Begin your copy at the line that holds "Given: Click the Prompt column header" and carry it through the final line of the data, writing out each line exactly and omitting pictures.
────
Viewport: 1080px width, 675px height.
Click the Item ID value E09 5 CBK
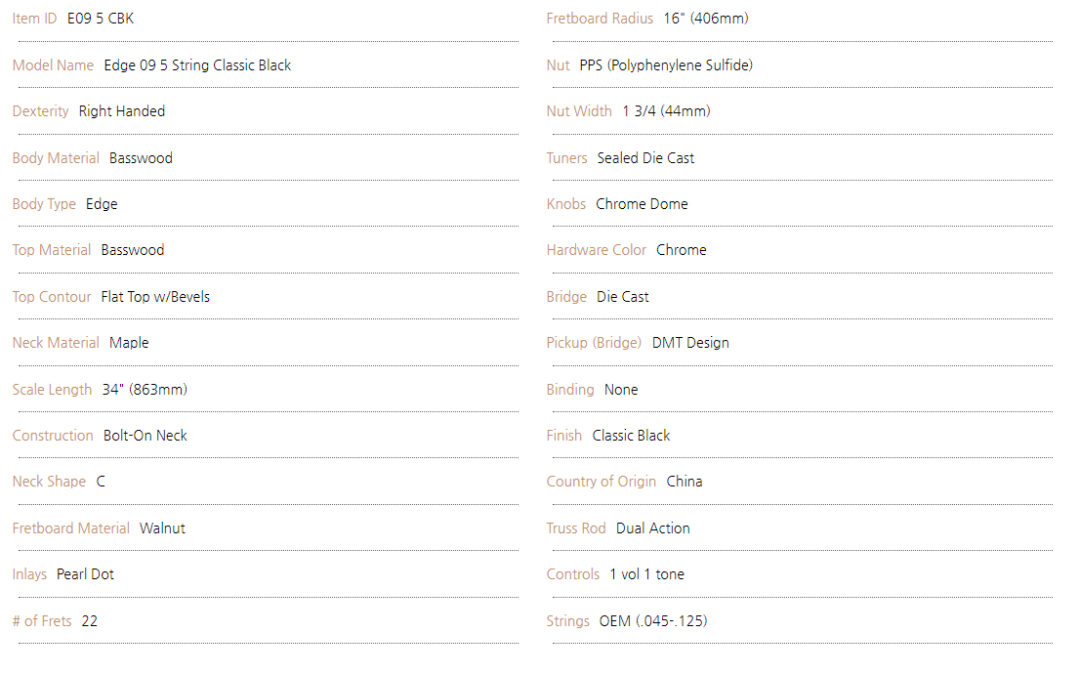click(x=101, y=19)
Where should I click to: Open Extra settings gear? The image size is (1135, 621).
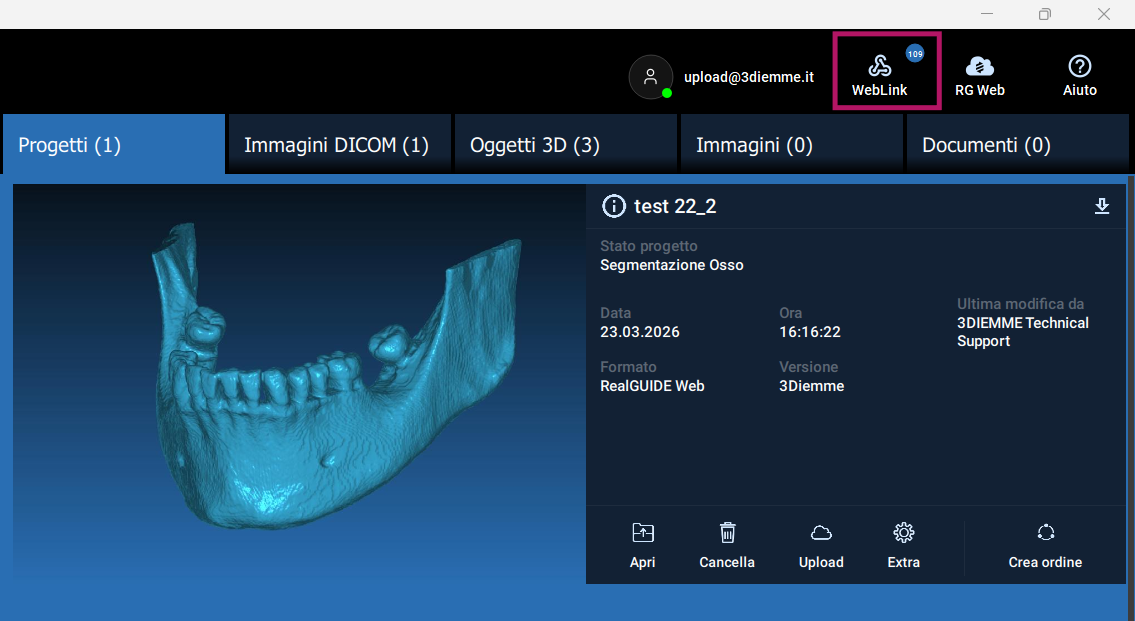(903, 534)
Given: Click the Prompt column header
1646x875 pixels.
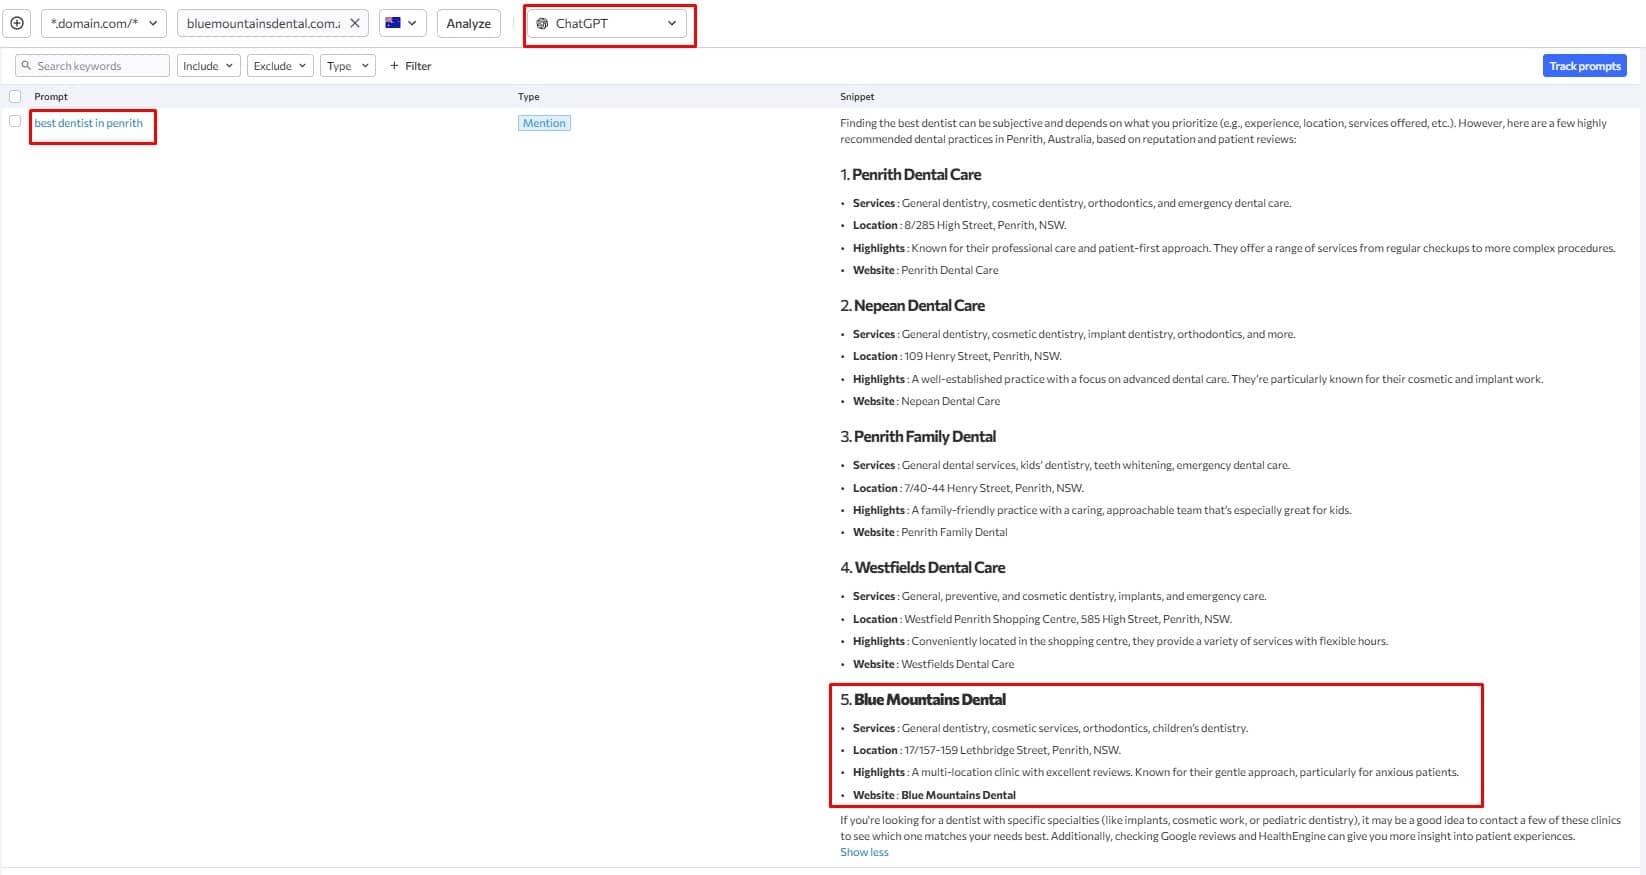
────
§ SOLUTION
Given: Click the Prompt column header
1646x875 pixels.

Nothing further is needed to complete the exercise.